Snyder noted there still would be a $25.5 million or 4 percent increase — for a total pot of $659 million — in constitutionally protected revenue sharing payments to local units of government next year. That's based on estimated sales tax collections.

A 60-page copy of Snyder's executive recommendation for revenue sharing reductions shows Ann Arbor would lose $1.7 million — or 18.3 percent of its total payments — when balancing the elimination of statutory payments with a slight increase in constitutional payments. Ypsilanti would lose nearly $1.2 million, or about 44.3 percent of its total payments.

The city of Saline would lose $124,447, Milan would lose $50,490, Chelsea would lose $62,898, and Ypsilanti Township would lose $447,047, the document shows.

How much of that money each individual community could potentially earn back depends on what performance metrics Snyder lays out on Monday.

Ann Arbor officials say if Snyder is going to take away revenue sharing dollars, the state should give local communities back the power to levy local sales taxes to make up for the losses.

The Washtenaw County Board of Commissioners held a special two-hour working session meeting Thursday night on the topic of intergovernmental cooperation. Representatives of the the cities of Ypsilanti and Saline and Ann Arbor and Salem townships participated in the meeting and expressed interest in a renewed emphasis on finding ways to collaborate.

"The meeting was absolutely phenomenal," said County Commissioner Yousef Rabhi, D-Ann Arbor, chairman of the working session. "We had a great discussion about the potential for collaboration, the reason behind collaboration, and some ideas even came out. It was a great discussion, especially given there have been strained relations between the county and different local units of government. This was an opportunity for us to reach out."

Rabhi said he called Snyder's office to let his staff know about the meeting. He noted that a video of the meeting has been posted to the county's website.

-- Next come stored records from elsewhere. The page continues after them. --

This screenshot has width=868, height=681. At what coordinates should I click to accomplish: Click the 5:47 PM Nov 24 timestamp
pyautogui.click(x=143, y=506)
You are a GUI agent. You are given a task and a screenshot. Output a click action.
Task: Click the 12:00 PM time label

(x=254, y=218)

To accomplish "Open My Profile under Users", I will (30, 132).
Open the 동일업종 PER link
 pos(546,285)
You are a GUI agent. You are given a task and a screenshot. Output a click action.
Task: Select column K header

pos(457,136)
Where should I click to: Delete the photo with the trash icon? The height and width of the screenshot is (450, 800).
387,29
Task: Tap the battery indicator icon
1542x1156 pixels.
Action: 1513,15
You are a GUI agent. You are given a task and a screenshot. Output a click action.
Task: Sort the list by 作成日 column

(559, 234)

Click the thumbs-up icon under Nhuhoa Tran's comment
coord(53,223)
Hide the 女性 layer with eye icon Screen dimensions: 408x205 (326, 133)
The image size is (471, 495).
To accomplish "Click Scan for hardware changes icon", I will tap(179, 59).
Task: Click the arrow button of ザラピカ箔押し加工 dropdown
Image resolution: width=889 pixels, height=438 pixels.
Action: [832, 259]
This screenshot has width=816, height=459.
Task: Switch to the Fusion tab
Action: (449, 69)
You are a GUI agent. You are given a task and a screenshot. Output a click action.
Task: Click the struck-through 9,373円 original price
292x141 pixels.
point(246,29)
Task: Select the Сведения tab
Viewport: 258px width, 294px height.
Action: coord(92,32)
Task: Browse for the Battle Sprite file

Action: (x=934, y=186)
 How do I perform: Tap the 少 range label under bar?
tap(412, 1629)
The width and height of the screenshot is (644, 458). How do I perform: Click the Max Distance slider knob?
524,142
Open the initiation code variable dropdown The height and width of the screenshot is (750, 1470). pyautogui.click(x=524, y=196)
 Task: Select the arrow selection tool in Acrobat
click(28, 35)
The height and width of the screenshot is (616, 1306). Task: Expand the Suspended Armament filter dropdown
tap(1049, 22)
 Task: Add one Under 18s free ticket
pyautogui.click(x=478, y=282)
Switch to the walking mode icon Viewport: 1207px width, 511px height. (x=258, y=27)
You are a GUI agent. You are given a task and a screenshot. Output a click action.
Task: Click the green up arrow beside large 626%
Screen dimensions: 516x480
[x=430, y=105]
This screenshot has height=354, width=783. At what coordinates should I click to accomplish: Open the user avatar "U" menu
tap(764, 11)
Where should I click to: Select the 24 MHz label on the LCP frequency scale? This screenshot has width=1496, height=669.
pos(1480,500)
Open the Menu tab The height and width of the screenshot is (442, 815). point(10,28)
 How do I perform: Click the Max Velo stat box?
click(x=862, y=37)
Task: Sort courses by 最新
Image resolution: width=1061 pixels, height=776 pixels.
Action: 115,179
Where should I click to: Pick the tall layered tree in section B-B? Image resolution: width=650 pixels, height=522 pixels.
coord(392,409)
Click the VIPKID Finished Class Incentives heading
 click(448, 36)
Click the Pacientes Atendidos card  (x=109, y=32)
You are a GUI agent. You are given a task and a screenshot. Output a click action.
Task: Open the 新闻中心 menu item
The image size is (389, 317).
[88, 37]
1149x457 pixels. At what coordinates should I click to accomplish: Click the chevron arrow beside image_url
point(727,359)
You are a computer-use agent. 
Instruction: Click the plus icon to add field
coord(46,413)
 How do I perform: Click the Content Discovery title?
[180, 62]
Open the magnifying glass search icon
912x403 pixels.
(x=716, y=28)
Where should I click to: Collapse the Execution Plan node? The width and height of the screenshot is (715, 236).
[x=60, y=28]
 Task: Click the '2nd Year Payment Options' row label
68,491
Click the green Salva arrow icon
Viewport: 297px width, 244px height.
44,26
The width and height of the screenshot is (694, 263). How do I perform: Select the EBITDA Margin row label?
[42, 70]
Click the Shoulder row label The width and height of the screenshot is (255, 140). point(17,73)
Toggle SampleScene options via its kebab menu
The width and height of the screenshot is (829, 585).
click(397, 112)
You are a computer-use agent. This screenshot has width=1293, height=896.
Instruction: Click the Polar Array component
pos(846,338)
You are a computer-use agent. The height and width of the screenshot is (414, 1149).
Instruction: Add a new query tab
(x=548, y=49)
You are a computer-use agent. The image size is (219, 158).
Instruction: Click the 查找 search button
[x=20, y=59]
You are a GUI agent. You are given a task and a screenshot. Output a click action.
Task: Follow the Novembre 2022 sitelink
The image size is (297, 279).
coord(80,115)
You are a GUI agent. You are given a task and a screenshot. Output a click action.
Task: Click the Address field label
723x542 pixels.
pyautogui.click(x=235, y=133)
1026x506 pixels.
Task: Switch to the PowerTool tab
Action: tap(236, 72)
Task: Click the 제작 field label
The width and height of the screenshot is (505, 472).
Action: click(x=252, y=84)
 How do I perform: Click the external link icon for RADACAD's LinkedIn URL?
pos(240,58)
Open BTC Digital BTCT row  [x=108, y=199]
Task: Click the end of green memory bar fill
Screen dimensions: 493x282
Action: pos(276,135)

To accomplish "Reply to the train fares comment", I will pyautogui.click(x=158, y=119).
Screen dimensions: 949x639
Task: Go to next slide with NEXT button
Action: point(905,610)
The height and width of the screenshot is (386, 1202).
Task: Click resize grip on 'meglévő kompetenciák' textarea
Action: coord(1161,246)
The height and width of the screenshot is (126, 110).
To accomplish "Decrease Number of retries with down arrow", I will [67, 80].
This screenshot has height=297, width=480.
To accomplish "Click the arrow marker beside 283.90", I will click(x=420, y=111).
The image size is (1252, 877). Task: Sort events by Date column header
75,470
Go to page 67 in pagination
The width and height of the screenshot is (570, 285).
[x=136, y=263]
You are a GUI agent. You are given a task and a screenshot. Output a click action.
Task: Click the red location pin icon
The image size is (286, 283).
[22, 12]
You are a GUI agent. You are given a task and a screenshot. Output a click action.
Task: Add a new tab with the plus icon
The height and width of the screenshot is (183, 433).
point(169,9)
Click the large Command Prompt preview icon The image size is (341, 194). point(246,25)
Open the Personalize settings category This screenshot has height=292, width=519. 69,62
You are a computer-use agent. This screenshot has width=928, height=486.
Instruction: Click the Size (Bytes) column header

Ryan J. Stanton covers government and politics for Reach him at or 734-623-2529. You also can follow him on Twitter or subscribe to's e-mail newsletters.


Edward R Murrow's Ghost

Sun, Mar 20, 2011 : 5:20 p.m.

"Let's see, the Governor has not even announced what he is going to send to the State House and Senate. We don't know what form it will take." So his much ballyhooed budget proposal, about which he has spoken frequently and which is available on his website, doesn't represent what he intends to do? And, if that is the case, what does that make our dear Governor? Gee, is this really the best defense of the governor that can be made--a defense that amounts to telling us that the governor might have by lying to us? I'm certain that he appreciates that defense. Good Night and Good Luck


Mon, Mar 21, 2011 : 2:15 a.m.

No, it was not a defense, only a comment that folks seem to be keyed up with no real facts. Yes, there are ideas on his website, yes, I suspect he will include some of them. But, could they be modified based on input from many others in the state? I would think so, but I am sure you already know what is going on and what is wrong with the Governor. What I want to see is the process work, the bills debated and modified on the floor of the House and the Senate. Both sides working together to make a better state. I do not expect that the budget or this bill will make it through the process without changes.

John Q

Sun, Mar 20, 2011 : 2:43 a.m.

"We have way too many units of Government and 20,000 more government workers than we did in 1997. 1 out 8 people employed in Michigan works for the Government." There's no way there's 20,000 more local and state government workers than there was in 1997. Show us the numbers.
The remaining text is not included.